Today, many government programs are offered today to help Black men in America be better dads. These programs focus on teaching men to be physically present and involved in their children’s lives. While these programs are good for rehabilitation, they nevertheless fall short in that they do not address the primary reason Black men are absent in the first place.
They do not address the violence and undue incarceration that racism afflicts on Black men.
They do not address the perpetual state of anxiety that living as a Black man in America inflicts upon African-American men, who from their youth, realize they are targets. Who, never knowing how long they will live due to the hatred of their Black bodies, are more likely to engage in reckless behavior out of the uncertainty of knowing whether they will live to be twenty, thirty, or forty or even sixty years.

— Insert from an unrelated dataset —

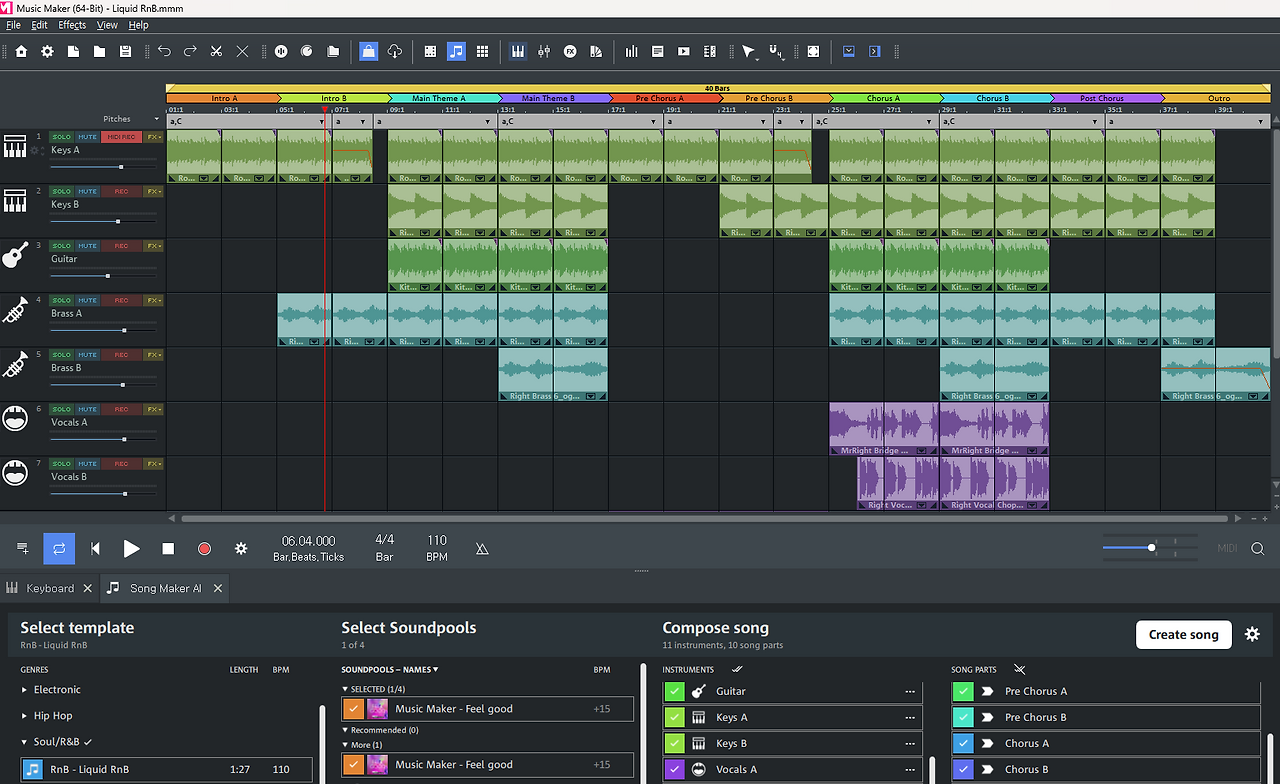The height and width of the screenshot is (784, 1280).
Task: Mute the Keys B track
Action: click(x=88, y=191)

The issue of absentee fathers has been projected upon African-American communities in America as an issue of the moral failure of African-American men, when in reality, it is a drastic combination of patriarchy and the violent consequence of racism on the Black community.
I would like to use this medium to appeal to all those who are concerned about Black men becoming ‘present and involved dads:’
Please direct a large portion of your focus to advocating for the equality and worthiness of Black lives
Please advocate for the redress of the justice system that is unfairly bent against Black men (and women)
Please advocate against police brutality, which more than anything else, ensures that many Black men will not be present or alive to be dads to their children
Please advocate for better educational resources, the availability of jobs, transportation, recreation (beyond football) in communities of color
Please do not treat absentee fatherism of Black men in North America as a moral failure of the Black community but as a moral failure of a society that hates the presence of Black men.
Black men are capable of love and nurture and of being present and available to their families as much as patriarchy allows men in any racial group. Black men just need to be alive long enough and free from the chains of racism and patriarchy to be able to manifest it.